- [AIM OF THE EXERCISE]:
In the entries below, how many lines contain the string "bell"? Give the number by itself.

- [MATERIAL TO PROCESS]:

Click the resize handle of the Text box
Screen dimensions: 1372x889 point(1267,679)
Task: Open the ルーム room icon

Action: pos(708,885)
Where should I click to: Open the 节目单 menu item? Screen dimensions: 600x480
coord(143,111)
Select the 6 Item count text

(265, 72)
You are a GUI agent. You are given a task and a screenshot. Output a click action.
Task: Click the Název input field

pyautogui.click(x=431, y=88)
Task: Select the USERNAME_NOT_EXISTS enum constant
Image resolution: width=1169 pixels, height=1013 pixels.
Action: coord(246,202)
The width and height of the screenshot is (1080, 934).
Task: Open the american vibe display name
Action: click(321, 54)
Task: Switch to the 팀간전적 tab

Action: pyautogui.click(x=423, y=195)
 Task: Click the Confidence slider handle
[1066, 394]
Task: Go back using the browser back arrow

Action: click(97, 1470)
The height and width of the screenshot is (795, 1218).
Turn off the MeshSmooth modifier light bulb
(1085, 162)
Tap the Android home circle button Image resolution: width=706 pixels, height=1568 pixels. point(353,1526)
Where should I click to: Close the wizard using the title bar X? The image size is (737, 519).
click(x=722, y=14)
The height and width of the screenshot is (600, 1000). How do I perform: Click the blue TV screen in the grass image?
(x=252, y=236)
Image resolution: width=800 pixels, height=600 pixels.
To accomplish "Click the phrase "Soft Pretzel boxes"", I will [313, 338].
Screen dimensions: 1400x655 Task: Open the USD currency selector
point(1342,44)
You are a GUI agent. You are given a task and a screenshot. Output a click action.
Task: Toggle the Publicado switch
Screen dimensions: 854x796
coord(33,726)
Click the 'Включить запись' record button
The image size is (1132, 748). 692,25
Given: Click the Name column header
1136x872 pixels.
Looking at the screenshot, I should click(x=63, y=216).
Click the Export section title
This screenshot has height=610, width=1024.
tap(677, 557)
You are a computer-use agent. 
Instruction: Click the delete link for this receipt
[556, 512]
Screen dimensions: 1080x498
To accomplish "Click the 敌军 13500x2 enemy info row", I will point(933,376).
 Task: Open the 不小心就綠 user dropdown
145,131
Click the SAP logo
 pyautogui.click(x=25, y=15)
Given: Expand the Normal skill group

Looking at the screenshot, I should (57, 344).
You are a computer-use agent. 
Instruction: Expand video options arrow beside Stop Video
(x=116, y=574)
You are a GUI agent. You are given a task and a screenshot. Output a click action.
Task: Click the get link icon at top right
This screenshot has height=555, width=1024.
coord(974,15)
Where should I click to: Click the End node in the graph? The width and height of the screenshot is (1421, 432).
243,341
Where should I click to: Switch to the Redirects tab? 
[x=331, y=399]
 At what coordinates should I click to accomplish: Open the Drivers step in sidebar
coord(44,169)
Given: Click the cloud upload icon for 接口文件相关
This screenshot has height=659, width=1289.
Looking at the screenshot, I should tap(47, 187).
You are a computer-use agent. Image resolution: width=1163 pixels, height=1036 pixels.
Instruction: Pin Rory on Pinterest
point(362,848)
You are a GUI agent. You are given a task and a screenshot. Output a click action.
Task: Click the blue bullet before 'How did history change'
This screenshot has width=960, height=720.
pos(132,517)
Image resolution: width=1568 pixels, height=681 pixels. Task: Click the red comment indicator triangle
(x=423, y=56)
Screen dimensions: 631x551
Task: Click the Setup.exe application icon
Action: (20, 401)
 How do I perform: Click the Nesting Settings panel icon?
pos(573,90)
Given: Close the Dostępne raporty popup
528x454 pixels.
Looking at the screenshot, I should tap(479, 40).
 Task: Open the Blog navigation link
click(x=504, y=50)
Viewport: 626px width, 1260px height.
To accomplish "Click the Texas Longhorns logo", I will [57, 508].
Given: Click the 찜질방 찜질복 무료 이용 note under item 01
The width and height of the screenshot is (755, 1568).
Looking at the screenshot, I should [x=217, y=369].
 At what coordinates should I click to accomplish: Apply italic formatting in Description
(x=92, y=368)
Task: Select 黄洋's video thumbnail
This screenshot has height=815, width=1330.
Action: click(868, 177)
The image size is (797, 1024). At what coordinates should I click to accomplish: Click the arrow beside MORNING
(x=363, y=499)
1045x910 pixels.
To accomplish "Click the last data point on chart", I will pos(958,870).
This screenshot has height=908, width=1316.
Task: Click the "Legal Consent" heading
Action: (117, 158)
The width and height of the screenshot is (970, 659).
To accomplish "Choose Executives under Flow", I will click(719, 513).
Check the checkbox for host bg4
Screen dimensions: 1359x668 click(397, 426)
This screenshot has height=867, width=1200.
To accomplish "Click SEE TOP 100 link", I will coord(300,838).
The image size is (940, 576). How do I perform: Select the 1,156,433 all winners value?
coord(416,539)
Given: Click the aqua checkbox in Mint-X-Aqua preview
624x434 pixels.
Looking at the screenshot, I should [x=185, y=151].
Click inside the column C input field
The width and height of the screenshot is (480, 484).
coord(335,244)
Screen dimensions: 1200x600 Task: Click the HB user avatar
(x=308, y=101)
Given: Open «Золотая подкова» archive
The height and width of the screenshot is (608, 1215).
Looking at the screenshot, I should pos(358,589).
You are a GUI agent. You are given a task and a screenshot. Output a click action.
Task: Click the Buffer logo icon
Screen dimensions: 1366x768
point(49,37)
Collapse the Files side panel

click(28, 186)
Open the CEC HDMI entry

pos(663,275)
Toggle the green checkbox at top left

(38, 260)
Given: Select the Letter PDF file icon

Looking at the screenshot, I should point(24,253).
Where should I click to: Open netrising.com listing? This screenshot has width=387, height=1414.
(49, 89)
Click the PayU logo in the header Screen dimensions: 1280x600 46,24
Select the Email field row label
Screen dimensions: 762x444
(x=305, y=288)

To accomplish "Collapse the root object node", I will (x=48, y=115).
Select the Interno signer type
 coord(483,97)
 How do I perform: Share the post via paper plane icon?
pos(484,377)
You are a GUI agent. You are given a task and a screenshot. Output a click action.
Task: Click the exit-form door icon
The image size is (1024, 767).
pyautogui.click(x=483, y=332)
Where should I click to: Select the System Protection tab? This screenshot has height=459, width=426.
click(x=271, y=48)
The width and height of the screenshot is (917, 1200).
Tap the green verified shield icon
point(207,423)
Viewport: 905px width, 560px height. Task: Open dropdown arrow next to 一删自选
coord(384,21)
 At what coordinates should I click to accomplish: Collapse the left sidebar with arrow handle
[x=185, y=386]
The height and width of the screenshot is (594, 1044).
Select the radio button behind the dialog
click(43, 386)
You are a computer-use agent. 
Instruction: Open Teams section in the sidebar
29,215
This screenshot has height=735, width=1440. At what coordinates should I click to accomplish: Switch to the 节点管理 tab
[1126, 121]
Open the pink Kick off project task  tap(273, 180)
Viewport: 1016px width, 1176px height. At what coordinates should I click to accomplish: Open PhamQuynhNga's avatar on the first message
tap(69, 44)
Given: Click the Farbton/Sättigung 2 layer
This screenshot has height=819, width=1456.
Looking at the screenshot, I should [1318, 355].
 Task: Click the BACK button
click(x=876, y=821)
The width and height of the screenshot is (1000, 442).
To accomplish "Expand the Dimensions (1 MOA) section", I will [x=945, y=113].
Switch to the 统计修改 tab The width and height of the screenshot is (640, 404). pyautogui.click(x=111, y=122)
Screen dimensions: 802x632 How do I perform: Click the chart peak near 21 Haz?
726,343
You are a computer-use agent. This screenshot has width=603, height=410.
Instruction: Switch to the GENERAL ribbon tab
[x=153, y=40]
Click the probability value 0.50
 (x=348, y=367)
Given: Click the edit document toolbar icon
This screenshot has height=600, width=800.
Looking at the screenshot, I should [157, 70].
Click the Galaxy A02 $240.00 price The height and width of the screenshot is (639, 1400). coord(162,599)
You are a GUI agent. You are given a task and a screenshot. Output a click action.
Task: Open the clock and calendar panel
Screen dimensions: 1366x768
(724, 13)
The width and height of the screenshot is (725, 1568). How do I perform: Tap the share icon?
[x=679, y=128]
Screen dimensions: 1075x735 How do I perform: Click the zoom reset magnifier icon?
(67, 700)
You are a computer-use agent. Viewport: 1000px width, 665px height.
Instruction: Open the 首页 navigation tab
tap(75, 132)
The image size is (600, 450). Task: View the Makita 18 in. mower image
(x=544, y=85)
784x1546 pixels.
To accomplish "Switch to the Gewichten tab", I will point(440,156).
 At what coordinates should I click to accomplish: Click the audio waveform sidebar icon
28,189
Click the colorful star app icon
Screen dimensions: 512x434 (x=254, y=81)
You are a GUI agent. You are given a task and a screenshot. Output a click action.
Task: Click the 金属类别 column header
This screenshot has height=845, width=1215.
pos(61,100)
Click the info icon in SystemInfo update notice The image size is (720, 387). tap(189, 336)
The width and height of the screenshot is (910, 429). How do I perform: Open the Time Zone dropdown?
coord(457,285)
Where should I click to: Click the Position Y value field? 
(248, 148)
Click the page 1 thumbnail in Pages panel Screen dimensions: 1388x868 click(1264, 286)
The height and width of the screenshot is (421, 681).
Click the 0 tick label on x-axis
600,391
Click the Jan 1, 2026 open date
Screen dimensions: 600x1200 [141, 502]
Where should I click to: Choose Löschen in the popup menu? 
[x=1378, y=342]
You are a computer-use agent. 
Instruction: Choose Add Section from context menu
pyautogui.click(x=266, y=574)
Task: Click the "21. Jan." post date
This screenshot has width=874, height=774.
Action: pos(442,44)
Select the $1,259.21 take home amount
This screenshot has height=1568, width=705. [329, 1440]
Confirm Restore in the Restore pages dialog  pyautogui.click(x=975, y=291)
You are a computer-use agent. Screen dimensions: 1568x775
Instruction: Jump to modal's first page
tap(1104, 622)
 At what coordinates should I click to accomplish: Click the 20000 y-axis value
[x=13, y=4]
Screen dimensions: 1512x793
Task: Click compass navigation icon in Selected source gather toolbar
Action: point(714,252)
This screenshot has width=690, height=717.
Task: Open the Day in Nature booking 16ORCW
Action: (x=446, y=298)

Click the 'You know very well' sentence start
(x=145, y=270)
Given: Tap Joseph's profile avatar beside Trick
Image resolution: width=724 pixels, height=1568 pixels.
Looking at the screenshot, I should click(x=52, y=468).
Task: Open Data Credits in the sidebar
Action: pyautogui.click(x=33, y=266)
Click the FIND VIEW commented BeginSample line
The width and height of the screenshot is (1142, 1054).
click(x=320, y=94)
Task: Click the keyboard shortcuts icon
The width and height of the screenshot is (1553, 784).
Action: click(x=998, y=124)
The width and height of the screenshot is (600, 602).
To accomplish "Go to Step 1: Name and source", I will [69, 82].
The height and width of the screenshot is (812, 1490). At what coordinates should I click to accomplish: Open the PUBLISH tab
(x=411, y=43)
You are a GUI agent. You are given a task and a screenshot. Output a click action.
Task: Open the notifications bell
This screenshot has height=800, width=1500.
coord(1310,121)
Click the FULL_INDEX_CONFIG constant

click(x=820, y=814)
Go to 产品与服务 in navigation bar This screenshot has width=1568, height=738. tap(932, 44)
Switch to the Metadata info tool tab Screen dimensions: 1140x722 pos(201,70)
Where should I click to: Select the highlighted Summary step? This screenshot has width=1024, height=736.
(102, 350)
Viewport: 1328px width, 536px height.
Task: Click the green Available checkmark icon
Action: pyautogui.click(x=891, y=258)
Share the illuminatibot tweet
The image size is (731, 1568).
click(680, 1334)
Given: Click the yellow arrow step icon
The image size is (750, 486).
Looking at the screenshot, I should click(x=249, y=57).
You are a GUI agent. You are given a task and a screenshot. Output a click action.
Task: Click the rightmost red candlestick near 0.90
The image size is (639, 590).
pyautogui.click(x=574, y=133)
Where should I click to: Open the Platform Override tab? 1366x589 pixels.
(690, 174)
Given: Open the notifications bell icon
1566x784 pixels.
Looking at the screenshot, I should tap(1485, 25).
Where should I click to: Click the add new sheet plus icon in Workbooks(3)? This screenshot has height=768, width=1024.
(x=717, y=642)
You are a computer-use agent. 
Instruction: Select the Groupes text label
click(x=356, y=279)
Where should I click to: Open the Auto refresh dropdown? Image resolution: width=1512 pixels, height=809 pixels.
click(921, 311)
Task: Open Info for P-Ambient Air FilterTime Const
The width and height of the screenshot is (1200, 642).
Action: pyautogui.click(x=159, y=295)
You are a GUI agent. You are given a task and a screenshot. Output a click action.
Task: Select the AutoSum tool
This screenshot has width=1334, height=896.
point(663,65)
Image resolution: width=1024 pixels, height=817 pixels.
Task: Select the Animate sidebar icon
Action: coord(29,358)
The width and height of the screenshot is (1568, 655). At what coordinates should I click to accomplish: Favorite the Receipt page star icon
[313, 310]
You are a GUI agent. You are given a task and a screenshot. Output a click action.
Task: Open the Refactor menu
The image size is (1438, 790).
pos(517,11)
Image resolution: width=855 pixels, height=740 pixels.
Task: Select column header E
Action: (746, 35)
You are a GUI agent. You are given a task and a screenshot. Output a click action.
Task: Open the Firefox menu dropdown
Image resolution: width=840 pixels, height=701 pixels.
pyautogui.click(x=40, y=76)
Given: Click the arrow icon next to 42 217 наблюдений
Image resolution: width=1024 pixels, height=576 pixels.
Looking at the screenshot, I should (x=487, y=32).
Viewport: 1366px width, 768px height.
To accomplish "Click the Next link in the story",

- [ANSWER BOX]:
2